Anthropic has now agreed to settle a lawsuit following a complaint lodged against it by a group of authors who alleged that the company has illegally pirated their works for its AI training needs.
The complaint focuses on copyright infringement claims by the authors against Anthropic, with the plaintiffs claiming that their copyrighted books were used illegally and without permission by the company.
Both parties have already agreed to the settlement as the latest motion filing went through to the court.
Anthropic Settles AI Copyright Infringement Case
A new court motion has been filed by the parties in the AI copyright infringement case faced by Anthropic that was filed by a group of authors.

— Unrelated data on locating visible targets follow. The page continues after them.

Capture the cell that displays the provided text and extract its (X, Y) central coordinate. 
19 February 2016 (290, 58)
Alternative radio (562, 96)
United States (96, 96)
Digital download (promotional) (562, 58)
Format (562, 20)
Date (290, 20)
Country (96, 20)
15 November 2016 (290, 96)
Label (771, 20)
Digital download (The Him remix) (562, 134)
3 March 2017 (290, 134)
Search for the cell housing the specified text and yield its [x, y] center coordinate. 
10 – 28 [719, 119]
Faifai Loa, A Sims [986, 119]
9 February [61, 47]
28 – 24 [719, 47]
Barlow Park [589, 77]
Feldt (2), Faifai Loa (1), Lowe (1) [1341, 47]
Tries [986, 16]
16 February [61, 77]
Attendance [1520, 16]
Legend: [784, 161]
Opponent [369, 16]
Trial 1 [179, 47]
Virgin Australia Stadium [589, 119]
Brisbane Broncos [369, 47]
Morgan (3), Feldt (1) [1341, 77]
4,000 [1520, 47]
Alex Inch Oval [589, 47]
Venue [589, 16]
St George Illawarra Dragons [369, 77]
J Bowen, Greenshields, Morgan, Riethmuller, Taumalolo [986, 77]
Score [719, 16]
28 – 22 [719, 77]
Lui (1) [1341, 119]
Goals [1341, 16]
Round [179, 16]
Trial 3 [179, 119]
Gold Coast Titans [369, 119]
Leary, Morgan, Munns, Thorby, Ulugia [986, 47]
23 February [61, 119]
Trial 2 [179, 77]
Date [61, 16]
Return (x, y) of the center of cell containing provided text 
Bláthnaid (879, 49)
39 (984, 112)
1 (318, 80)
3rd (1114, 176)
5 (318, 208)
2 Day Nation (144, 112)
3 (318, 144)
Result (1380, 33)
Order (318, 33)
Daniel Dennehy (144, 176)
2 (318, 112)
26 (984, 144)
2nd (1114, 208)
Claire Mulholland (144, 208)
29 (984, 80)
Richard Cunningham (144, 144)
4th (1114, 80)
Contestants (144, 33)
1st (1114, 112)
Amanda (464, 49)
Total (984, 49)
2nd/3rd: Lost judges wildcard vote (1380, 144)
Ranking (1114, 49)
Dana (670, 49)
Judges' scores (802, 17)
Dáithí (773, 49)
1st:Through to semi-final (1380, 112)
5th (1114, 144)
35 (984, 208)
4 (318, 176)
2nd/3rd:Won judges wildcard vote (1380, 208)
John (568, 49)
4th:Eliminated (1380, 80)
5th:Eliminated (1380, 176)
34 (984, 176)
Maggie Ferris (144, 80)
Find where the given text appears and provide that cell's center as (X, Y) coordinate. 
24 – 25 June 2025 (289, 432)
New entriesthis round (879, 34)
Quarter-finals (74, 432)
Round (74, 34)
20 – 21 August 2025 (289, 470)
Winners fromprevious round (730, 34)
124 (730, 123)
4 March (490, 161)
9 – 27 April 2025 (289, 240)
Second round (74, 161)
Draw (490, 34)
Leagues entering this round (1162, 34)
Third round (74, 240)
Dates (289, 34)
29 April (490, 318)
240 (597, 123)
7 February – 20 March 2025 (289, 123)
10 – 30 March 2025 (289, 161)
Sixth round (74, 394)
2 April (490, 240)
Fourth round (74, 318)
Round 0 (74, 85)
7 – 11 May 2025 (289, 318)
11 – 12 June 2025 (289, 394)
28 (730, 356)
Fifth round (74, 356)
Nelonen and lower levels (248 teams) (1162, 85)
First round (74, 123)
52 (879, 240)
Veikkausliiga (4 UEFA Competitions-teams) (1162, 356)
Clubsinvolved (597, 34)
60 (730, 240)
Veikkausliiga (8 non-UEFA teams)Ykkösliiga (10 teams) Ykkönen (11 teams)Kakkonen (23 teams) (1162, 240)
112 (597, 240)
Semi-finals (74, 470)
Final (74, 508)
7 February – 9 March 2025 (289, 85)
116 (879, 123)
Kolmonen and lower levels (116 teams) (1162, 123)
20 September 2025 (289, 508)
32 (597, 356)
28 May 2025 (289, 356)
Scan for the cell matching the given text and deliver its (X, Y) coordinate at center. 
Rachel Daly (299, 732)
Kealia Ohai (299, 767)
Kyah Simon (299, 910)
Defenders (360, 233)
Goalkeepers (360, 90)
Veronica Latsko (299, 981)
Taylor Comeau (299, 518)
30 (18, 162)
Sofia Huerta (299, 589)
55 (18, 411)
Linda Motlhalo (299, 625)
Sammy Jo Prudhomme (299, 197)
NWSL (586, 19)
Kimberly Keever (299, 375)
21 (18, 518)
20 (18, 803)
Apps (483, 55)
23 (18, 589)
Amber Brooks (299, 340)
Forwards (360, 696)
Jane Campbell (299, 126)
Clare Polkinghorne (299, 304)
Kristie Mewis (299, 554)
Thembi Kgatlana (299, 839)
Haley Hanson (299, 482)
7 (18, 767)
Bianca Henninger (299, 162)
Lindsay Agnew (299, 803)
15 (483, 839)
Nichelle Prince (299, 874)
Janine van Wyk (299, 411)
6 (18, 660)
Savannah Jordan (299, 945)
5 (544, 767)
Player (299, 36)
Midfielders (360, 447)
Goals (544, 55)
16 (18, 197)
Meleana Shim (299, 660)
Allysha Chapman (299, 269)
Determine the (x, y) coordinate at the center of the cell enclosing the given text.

Anthropic has chosen to settle the lawsuit, with the motion presenting the agreement between both parties, and this has been made official after filing it with the 9th US Circuit Court of Appeals.
CNET reported that there are no publicly available details regarding the settlement agreement between both parties, but it will be revealed later by the lawyers representing the group of authors who launched the complaint.
Court Ruling vs. AI, New Case Settlement
The case is now settled, but it followed different events that chronicled the legal battle between both sides. Initially, US Senior District Court Judge William Alsup ruled that Anthropic's copyrighted materials were fair use, making their use of the authors' work legal.
However, Judge Alsup recommended a separate trial against Anthropic after his ruling noted that the company has collected thousands of books, scanned them, and kept them in a digitized private library for AI training.
According to CNET, this is the case that Anthropic recently settled in court.
AI Copyright Cases in the Industry
Various companies that have been developing and training their AI have faced different copyright infringement cases throughout the years, particularly as generative AI emerged and grew significantly.
Meta was among the companies that faced a copyright suit from a set of authors who claimed that the company pushed through its use despite knowing that there would be legal consequences that would follow.
However, there is the more notorious example of OpenAI and Microsoft regarding AI copyright infringement, with both companies facing multiple lawsuits over the years due to their training schemes and content sources. Different groups of authors, as well as news and publication companies, have all taken OpenAI to court for their alleged copyright infringement and unconsented use of their works to train AI models.
Outside the text-based platforms, there are also other companies that faced significant infringement complaints regarding their illegal use of intellectual property, with Disney known for suing Midjourney for their training.
It was revealed that Disney characters and other of its IPs were used by Midjourney for training without securing the proper licenses and permissions, and their legal battle is still ongoing.